Once the home of Victorian London’s riverside wharves and a swampy marshland, Nine Elms is due to be transformed from an inner city backwater to a sparkling new commercial quarter.
Weighing in at 195 ha, the site is the largest regeneration zone in central London and is expected to add 20,000 new homes, 25,000 new jobs and 6.5m sq ft of office space to the capital when it completes. The overall investment is expected to total £15bn.
With the likes of the US Embassy and tech giant Apple gearing up to move in, what will the area look like when the cranes have finally packed up? And what opportunities are there for contractors?
Here we outline some of the major projects in the development:
Battersea Power Station
The vast power station that has become an icon of London’s industrial heritage had lain dormant for decades, more often used as a backdrop to Batman movies than given any real prospect of being developed.
Despite repeated calls to level the site, the arrival of Malaysian developers in 2012 finally saw the behemoth begin its transition back to life. It will become a vast mixed-use development including thousands of homes.
The 17 ha site has been split into seven phases, with architects Foster + Partners and Gehry designing the current £1bn-plus third phase that Bouygues is set to exit.
Northern Line extension
A new Northern Line extension is also threading its way through the huge Nine Elms site.
Two twin-bore tunnelling machines named Helen and Amy arrived at Battersea Power Station last month to start the task of tunnelling the 3 km eastward towards Kennington to join the current line.
The final structures of the Nine Elms station, including the platforms, ticket halls and switch tracks at the end of the line are being constructed over the coming months.
One Nine Elms
To the north of the site lies the £900m, 56-storey One Nine Elms, a residential development that will form the centre of a cluster of towers at Vauxhall.
In January, Multiplex was picked by Chinese client Wanda One for the scheme, becoming the third contractor to take up the job after Balfour Beatty and Interserve.

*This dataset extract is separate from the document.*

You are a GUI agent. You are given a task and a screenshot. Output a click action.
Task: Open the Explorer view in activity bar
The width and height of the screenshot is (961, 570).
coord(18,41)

Interserve was originally selected as main contractor in a joint venture with China State Construction Engineering Corporation in April 2015, but the project was re-tendered in March 2016 after client and contractor failed to agree a price .Balfour had been named as main contractor on the scheme last July, which will see 437 residences built, but pulled out after failing to agree terms on the main build contract.
New US Embassy
With a concealed moat and fortified earth works providing extra security, the new US Embassy is a glass cube that looks like a HQ of international diplomacy as well as a modern day castle.
The embassy was topped out in 2015 and is due to open shortly. When complete the embassy acts as the focal point of the centre of the Nine Elms Opportunity Area.
To accompany the arrival of the US Embassy, a swathe of luxury resi developments have landed throughout the Nine Elms area, with the most eye-catching of them all arguably Ecoworld-Ballymore’s Embassy Gardens.
Earlier this month, the developer launched the latest phase of the scheme with prices starting from £705,000 for a 1-bed apartment.
The Embassy Gardens project will deliver 2,000 homes and 620,000 sq ft of commercial space.
The development also features a sky-pool bridging two buildings within the development.
Alongside the skyscrapers, a new pedestrian and cycle bridge across the Thames has been planned to connect Nine Elms with the northern side of the river.
Bystrup Architecture Design and Engineering was chosen as the preferred bidder in November 2015 and a feasibility study by TfL estimated the cost of £40m to build, with £26m of that funding to be provided by developers across Nine Elms.
On the horizon
Although a lot of Nine Elms has already been planned or is in construction phase, more resi schemes could be in the pipeline as buyers return to the market.
Housebuilder Bellway has reported a rush of interest in its 510-home residential scheme close to the US Embassy, and has seen prices break through the £1,000 per sq ft barrier.